◆ WORK ORDER A:
Using the Jones v. State opinion, decide whether each statement below agrees with it. Answer yes or no for each, and quote the exact words from the opinion that settle it.
(i) During the first stop, Jones gave Bonar his correct identifying information.
(ii) Bonar stopped the second vehicle about three hours after the first stop.
(iii) Most of the fourteen prior convictions in the findings were traffic related.
◆ WORK ORDER B:
Proceed with the Jones v. State opinion from the point where it stops, and continue it in the same voice.

◆ PASSAGE PROVIDED:
Jones v. State

Decision Date30 March 1999
Docket NumberNo. 02A03-9803-CR-140,02A03-9803-CR-140
PartiesWilliam Manuel JONES, Appellant-Defendant, v. STATE of Indiana, Appellee.
CourtIndiana Appellate Court
OPINION

SULLIVAN, Judge

Appellant, William Manual Jones (Jones), appeals his convictions for Operating a Motor Vehicle While his Driving Privileges were Forfeited for Life, a Class C felony, 1 and False Informing, a Class B misdemeanor. 2

We reverse and remand for a new trial.

On March 18, 1997, Police Officer Jon Bonar (Bonar), of the Fort Wayne Police Department, stopped a vehicle in which Jones was a passenger. At that time, Jones gave Bonar his correct identifying information, and he was not charged with any criminal activity. Approximately two hours later, Bonar stopped a different vehicle that he observed run a stop sign and make a turn without signaling. This time, Jones was the driver of the car, and gave Bonar a fake name, birthdate, and social security number. However, Bonar recalled speaking to Jones earlier that evening, and he then arrested Jones and took him to the police station to determine his true identity. Through fingerprint and police photo matching, Jones was identified.

During trial, the prosecution was required to prove beyond a reasonable doubt that Jones' driver's license had been suspended for life as of March 18, 1997, and that Jones operated a vehicle on that date. Jones' trial counsel sought only to dispute the first element. In an effort to prove the lifetime suspension of Jones' license, the prosecutor introduced, through witness Bonar, Jones' Bureau of Motor Vehicles record (BMV record). Included within the BMV record, was the Indiana Abstract of Court Record from Noble County (abstract), dated December 11, 1989, which stated that Jones had been convicted as an habitual traffic offender and that, therefore, his driving privileges were to be suspended for life. On cross-examination, Jones' counsel questioned Bonar about the conviction upon which the lifetime suspension was based. Bonar acknowledged that a lifetime suspension of driving privileges must be based upon a felony conviction. Also, Bonar testified that the cause number of the conviction listed on the abstract indicated that it was a misdemeanor rather than a felony conviction.

On redirect, in order to show that the suspension was based upon a felony conviction, the prosecutor sought to place in evidence the entire set of findings of the Noble County trial court (findings) which permanently suspended Jones' driving privileges. 3 The trial court admitted the findings over Jones' objections and allowed Bonar to read them in their entirety to the jury. The findings included fourteen prior convictions, beyond the conviction upon which the lifetime suspension was based. More than half of these convictions were not traffic related. Jones requested a mistrial at the close of evidence, which request was denied because the trial court believed the findings to be material and relevant, and that Jones was not put in great peril by the admission of the evidence.

◆ SOURCE MATERIAL:
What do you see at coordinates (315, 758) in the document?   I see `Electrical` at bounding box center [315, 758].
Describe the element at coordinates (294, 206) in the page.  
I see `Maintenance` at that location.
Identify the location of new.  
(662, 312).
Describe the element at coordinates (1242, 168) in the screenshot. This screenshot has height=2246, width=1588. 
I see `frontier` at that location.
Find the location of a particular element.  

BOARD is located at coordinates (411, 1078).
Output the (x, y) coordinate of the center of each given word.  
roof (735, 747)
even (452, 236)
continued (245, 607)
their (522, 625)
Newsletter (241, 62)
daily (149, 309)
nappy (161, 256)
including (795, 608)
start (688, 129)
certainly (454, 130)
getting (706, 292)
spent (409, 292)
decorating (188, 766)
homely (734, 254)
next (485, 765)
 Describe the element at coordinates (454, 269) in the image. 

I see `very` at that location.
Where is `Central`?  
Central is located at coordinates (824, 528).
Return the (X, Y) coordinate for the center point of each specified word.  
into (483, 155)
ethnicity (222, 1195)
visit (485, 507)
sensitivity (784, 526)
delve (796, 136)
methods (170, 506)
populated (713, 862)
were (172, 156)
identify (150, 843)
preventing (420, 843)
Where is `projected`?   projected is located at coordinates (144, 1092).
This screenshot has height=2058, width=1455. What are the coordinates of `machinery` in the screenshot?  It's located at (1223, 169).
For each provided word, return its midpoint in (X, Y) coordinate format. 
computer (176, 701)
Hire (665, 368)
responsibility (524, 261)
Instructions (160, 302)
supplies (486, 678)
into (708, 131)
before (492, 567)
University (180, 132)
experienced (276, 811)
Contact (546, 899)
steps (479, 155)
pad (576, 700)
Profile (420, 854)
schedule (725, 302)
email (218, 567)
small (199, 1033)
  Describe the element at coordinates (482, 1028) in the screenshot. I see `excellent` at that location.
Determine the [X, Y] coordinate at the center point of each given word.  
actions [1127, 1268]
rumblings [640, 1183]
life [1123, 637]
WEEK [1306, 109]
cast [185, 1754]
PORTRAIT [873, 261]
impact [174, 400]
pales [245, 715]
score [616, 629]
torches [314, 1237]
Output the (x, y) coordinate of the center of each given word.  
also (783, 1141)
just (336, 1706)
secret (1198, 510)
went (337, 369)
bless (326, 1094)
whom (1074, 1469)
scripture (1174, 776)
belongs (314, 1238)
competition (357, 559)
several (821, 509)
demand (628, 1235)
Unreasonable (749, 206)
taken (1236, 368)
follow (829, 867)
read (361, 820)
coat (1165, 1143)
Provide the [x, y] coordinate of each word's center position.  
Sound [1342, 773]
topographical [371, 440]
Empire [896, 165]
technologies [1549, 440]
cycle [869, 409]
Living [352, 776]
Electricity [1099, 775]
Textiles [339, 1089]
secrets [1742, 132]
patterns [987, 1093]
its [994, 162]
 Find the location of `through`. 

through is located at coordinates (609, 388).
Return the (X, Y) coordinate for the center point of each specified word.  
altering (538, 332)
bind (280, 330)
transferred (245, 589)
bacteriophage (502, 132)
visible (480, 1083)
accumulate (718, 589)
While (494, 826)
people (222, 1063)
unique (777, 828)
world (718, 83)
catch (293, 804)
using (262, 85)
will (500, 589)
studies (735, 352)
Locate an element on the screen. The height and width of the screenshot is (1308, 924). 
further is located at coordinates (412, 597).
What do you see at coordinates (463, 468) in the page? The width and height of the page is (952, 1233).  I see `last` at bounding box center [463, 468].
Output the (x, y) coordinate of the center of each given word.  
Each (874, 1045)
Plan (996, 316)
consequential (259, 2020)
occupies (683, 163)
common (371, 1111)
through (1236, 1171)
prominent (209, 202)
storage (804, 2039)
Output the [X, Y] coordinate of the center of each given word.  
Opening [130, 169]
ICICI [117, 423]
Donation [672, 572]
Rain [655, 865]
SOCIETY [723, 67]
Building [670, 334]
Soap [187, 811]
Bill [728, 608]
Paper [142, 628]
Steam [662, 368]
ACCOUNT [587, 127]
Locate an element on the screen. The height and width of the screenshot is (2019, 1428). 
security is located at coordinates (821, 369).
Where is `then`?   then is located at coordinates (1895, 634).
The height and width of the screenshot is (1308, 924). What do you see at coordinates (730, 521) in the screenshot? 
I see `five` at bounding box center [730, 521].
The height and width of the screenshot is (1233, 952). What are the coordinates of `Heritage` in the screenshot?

◆ ANSWER AREA A:
(i) Yes: "At that time, Jones gave Bonar his correct identifying information, and he was not charged with any criminal activity."
(ii) No: "Approximately two hours later, Bonar stopped a different vehicle that he observed run a stop sign and make a turn without signaling."
(iii) No: "More than half of these convictions were not traffic related."

◆ ANSWER AREA B:
Waiver

At trial, Jones made contemporaneous objections, on several bases including relevancy, to the admission of the findings. However, Jones never specifically made an Ind. Evidence Rule 404(b) 4 objection to the evidence. The government argues, therefore, that Jones has waived his Evid. R. 404(b) argument on appeal. We disagree that a relevancy argument is not enough to preserve a 404(b) argument upon appeal, where the evidence offered by the state is that of a defendant's prior convictions. An objection is sufficient to preserve an issue for appeal where it "alert[s] the trial judge fully to the legal issue being raised." Goudy v. State (1997) Ind., 689 N.E.2d 686, 692, reh'g. denied. An Evid. R. 404(b) objection is simply a specific form of a relevancy objection. But see Williams v. State (1997) Ind., 690 N.E.2d 162, 173 (holding that despite the fact that the defendant objected to an exhibit on the basis of relevance, he did not specifically object based upon 404(b), and thus, did not preserve the issue for appeal). However, we conclude that this case differs from Williams, in that the court in that case discussed evidence of gang membership rather than prior convictions as in this case. Evid. R. 404(b) is implicated anytime a prosecutor attempts to introduce evidence of a defendant's prior conviction. Thus, where the defense objects to evidence of prior convictions on the basis of relevancy, a trial court should be alerted to Evid. R. 404(b) concerns.

The state argues that under a 404(b) analysis, the trial court correctly overruled Jones' objection because he "opened the door" by questioning whether his lifetime suspension was premised upon a felony conviction as required by I.C. 9-30-10-16(b), rather than by a misdemeanor conviction, as the cause number on the abstract indicated. It has been held that when a defendant goes beyond merely denying the charge and affirmatively presents a claim contrary to the charge, e.g., that the defendant's suspension was not for a felony and therefore could not have resulted in a lifetime suspension, the State may respond by offering evidence of prior offenses, but only to the extent that it is relevant to an issue of genuine dispute other than "character," and not in order to show defendant's propensity to act unlawfully. See Reynolds v. State (1995) Ind.App., 651 N.E.2d 313; Bolin v. State (1994) Ind.App. 634 N.E.2d 546. However, this premise has been called into question. See Hicks v. State (1997) Ind., 690 N.E.2d 215, 222. In Hicks, the Court noted that Wickizer v. State (1993) Ind., 626 N.E.2d 795, upon which Reynolds and Bolin relied, was restricted to the 404(b) exception relating to intent.

Be that as it may, even if it were proper to admit evidence of a prior offense because Jones went beyond merely denying that his driving privileges had earlier been suspended for life, such evidence would be necessarily restricted to the particular issue in question, i.e., whether he was convicted of the earlier Habitual Traffic Offender charge as a felony or as a misdemeanor. We, therefore, necessarily turn to the question regarding the inclusion of the litany of prior offenses read to the jury, rather than merely the Habitual Traffic Offender conviction.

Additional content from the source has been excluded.